Natural Doctrine - PS4 Review

At a glance, Natural Doctrine should be a title that I immediately fall in love with. I love the RPG and strategy genres, and when they are blended together, I spend hours upon hours considering how to best level up my characters and approach the tactical situation. This dates back to older titles such as Shining Force and Warsong, but also newer games such as King's Bounty and Fire Emblem. Natural Doctrine does some interesting things but somehow manages to make a challenging title that misses the mark in enough places to hold it back. It is a shame, because I was coming into this hoping and even expecting to love Natural Doctrine, but in the end I only found myself liking it - and I suspect I am the target audience, so others may not be so forgiving.


Visuals and story are of course good things to have in any game, but here they feel somewhat glossed over. That is not to say Natural Doctrine is an ugly game, just that it is hardly making great use of the PS4 hardware. There is cross save functionality here and I played the title on my Vita, PlayStation 3 and also the PlayStation 4 (where I spent the majority of my time and as such am writing my review for that console), and there was really no notable difference in either quality nor performance.

The story is similarly 'there', but neither terribly motivating nor memorable. It does pick up after a fairly slow start, but in the end I found myself more interested in maximizing my character stats than where the actual tale itself led. It really does feel like the majority of the work here went into the combat system, which is rich and full of details, but perhaps a bit too bloated for its own good.

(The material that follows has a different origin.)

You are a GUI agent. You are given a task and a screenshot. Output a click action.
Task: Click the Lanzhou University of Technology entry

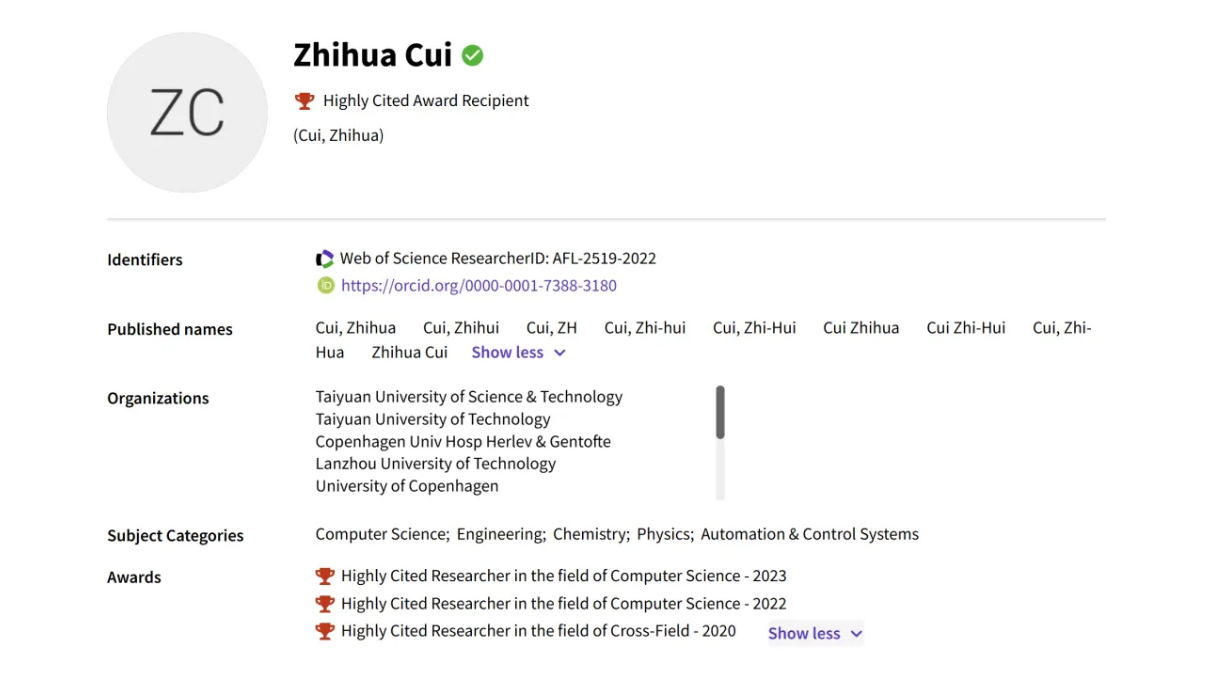click(435, 464)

The basics are simple enough, with characters who move around in squares of space freely, developing lines of sight on opponents. There is a clear cover system at play here, as well as the ability to link your teammates together so they can execute improved attacks. This plus turn order really form the core of what Natural Doctrine's combat is about. However, the mechanics go much deeper than this. In fact, there are so many layers of mechanics in place that there is a banner or ticker perpetually running along the bottom of the screen to remind you of possible commands and strategies.


Think Dark Souls for turn-based tactics. It sounds good in principal. and it was clearly an inspiration for the team here, but in Dark Souls I often feel like death (though frustrating) is fair. Here that is not always the case. There is a level of nuance in where every character needs to be standing at any given time while being outnumbers by as much as three or four to one, that Natural Doctrine begins to feel punishing, even cheap at times. There is a difficulty option to help dial things down, but do not go in thinking that easy is anything but easier. Were the encounters not usually so long with so many stages, this might not be so frustrating. Spending nearly an hour playing through an impossibly stacked scenario only to die and lose all that progress and steam really does break one's will to continue at times.

That is a shame too, because the core systems are solid and character progression is interesting. Being able to customize how your characters develop is actually a lot of fun. Not only does it allow you to tailor characters to your particular strategies, but the system encourages experimentation due to the penalty-free respec options.

Of less fun is the way magic is handled, which is powered by a non-recharging energy source called Pluton. It is shared party-wide (though most of your party will not have skills that use it) and forces you to take the party on side-hunts for more, killing the flow of the game and its already skeleton-thin storyline in the process. This fits hand-in-hand with the really slow pacing of Natural Doctrine. Do not get me wrong - I hardly expect my tactical games to be played at a breakneck pace, but the level of intricacy forces you to make a lot of really small, subtle choices. For example: friendly fire. Instead of just telling you that your ranged combatant lacks a line of sight with your enemy, it will let you shoot some unaware comrade of yours in the back of the skull instead. This forces you to examine all angles to a degree that drains fluidity from the gameplay.


I understand wanting the game to be challenging, but I look for a game that is beating me with superior tactics, not lack of save points, finicky light-of-sight systems and instructions that could fill a novel. There is absolutely a place for deep, nuanced strategy, but it sort of feels like Kadokawa Games got in its own way here and in the process of trying to create a different, challenging experience, forgot that most people will not find this sort of pacing to be fun.

It is a shame too, because there are certainly redeeming aspects to be had here. Level design has levers, secret doors, higher vantage points that all play out with a really nice 3D view. It is nice to finally see higher elevation as a reality instead of a simple statistical bump in a numbers-paced system. Linking companions together is fun and makes you very aware of the space around your characters and the potential cover they could use. Exploring the overworld map and grinding out some levels and finding a secret passage with a ridiculously overpowered troll was actually a thrill (despite getting my bottom handed to me the first time - but you better bet I kept him in mind for later).

Those are the kinds of moments I really love in these types of games, and they do pay off. The problem is primarily the overly slow, almost tedious system with is layers of rules that cannot keep from getting in their own way. It is all quite logical (except the friendly fire bit), but none of it is user-friendly. It creates a high barrier to accessibility that keeps Natural Doctrine from ever realizing its full potential. Incredibly diehard strategy fans will find something to like here, but it is a lot of work to reach the fun trapped beneath the surface.